Long before Republican Gov. Brian Kemp signed a 98-page law that enacted drastic changes to election rules in Georgia this week, some lawmakers were already facing pushback amid an inflamed debate over voting rights.
In rural Hancock County, residents pushed the county commission to cut ties with its county attorney earlier this month because of his role as a state lawmaker, leading the efforts to craft voting changes.
Hancock County is about 100 miles east of Atlanta and one of the poorest in the country. Three-quarters of its residents are Black, three-quarters vote Democratic and, until a few weeks ago its county attorney was Barry Fleming, a white Republican lawmaker who chaired the House Special Committee on Election Integrity.
His day job is an attorney, where he specializes in representing local governments across east Georgia, like Hancock County.
Johnny Thornton, a retired Drug Enforcement Administration agent who owns a sprawling catfish farm just outside the county seat of Sparta, said there was a growing conflict between Fleming's work as a lawmaker and for Hancock County.
"He knows how important absentee voting and early voting is to this community," he said. "And he goes and introduces legislation to make it harder, more difficult for the very people to vote that are paying him as county attorney!"
Thornton said he believes that an attorney should be an advocate, not an adversary, and others agree. Earlier this month, Hancock County Commissioners voted 4-0 to show him the door.
Fleming declined to comment for this story but has said repeatedly his legislation was aimed at restoring confidence in Georgia's election system — though other Republican lawmakers in Georgia spent months undermining the system with false claims of election fraud and malfeasance with absentee ballots.
One bill Fleming introduced, HB 531, would have curbed Sunday early voting, restricted mail-in voting, even made handing out food and water to voters a misdemeanor crime.
Sitting between the courthouse and a Confederate monument in downtown Sparta, Marion Warren said that bill got people around Sparta talking about who was responsible.
"We realized that Barry Fleming was indeed the representative that was trying to shuffle [HB] 531," he said. "And I said, 'Well hell, I've been fighting him since 2015!' "
Fleming was county attorney that year when about 20% of Sparta's voters — all Black — had their voter registrations challenged before a mayoral race.
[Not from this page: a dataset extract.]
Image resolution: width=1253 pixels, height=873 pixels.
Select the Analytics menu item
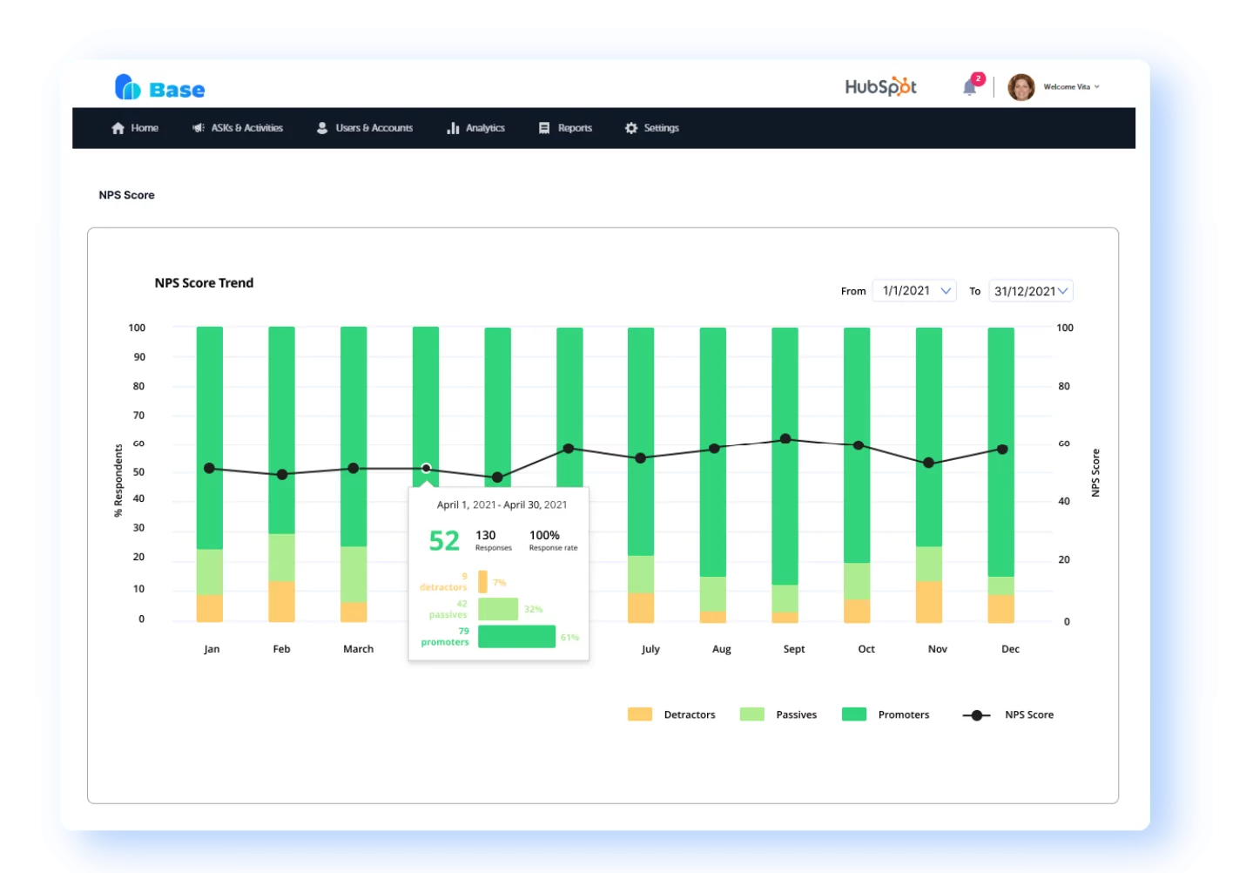click(485, 127)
One of those was Johnny Thornton, who said he was targeted because of his plans to run for the county commission.
Only a small handful were purged, thanks in part to a federal lawsuit filed by Thornton and other Black voters.
Warren knows his way around local elections, serving as former voter registrar for majority-Black Sparta — until he says a 2019 law authored by Barry Fleming got rid of that position, too.
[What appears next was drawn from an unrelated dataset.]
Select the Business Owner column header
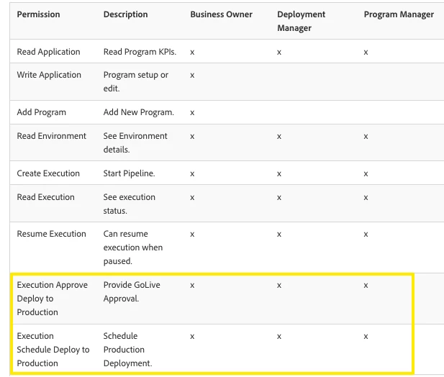444x377 pixels. (x=221, y=14)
While Republicans have proposed hundreds of restrictive bills across the country, Warren says the particular measures discussed in Georgia are personal for Black people like himself that experienced Jim Crow laws firsthand.
"And now I'm here again 50 years later fixing to do the same thing again," he exclaimed. "You got to stop ... it gotta end."
Warren points to a dusty sidewalk outside a row of shops where he said he was hit with a fire engine's water hose, another building where he could get a hamburger — but only from the back door. He said he did not know the county courthouse had a front entrance until he was 14.
So while Georgia's newest voting law dropped most of the extreme measures — like ending no-excuse absentee voting, effectively banning Sunday "souls to the polls" events and ending automatic voter registration — a time where Black people faced incredible voting restrictions is a memory away for Warren and other Sparta residents.
Warren said Facebook posts and meetings with community members helped mobilize action before the county commission, and now says other local jurisdictions that have hired Fleming as attorney are considering dropping him, too.
Johnny Thornton said ousting a state lawmaker as their county attorney might not do much to help the county long-term — but he hopes it sends a message that voters are paying attention to efforts to block the ballot.
"We might be disadvantaged and underserved, but we are not complete fools in Hancock County, Georgia," he said. "We felt like to make a mark in history we wanted to be the front end of the donkey and not the rear end."
In the short term at least, it appears that some Republicans are paying attention. The bill signed into law Thursday reversed course on some of the harshest measures, keeping no-excuse absentee voting and actually expanding in-person early voting access.
Beyond Sparta, Democrats and voting rights groups have vowed to fight the changes this year and during the 2022 election cycle, where Gov. Brian Kemp faces a reelection battle, and at least one lawsuit is already filed in federal court.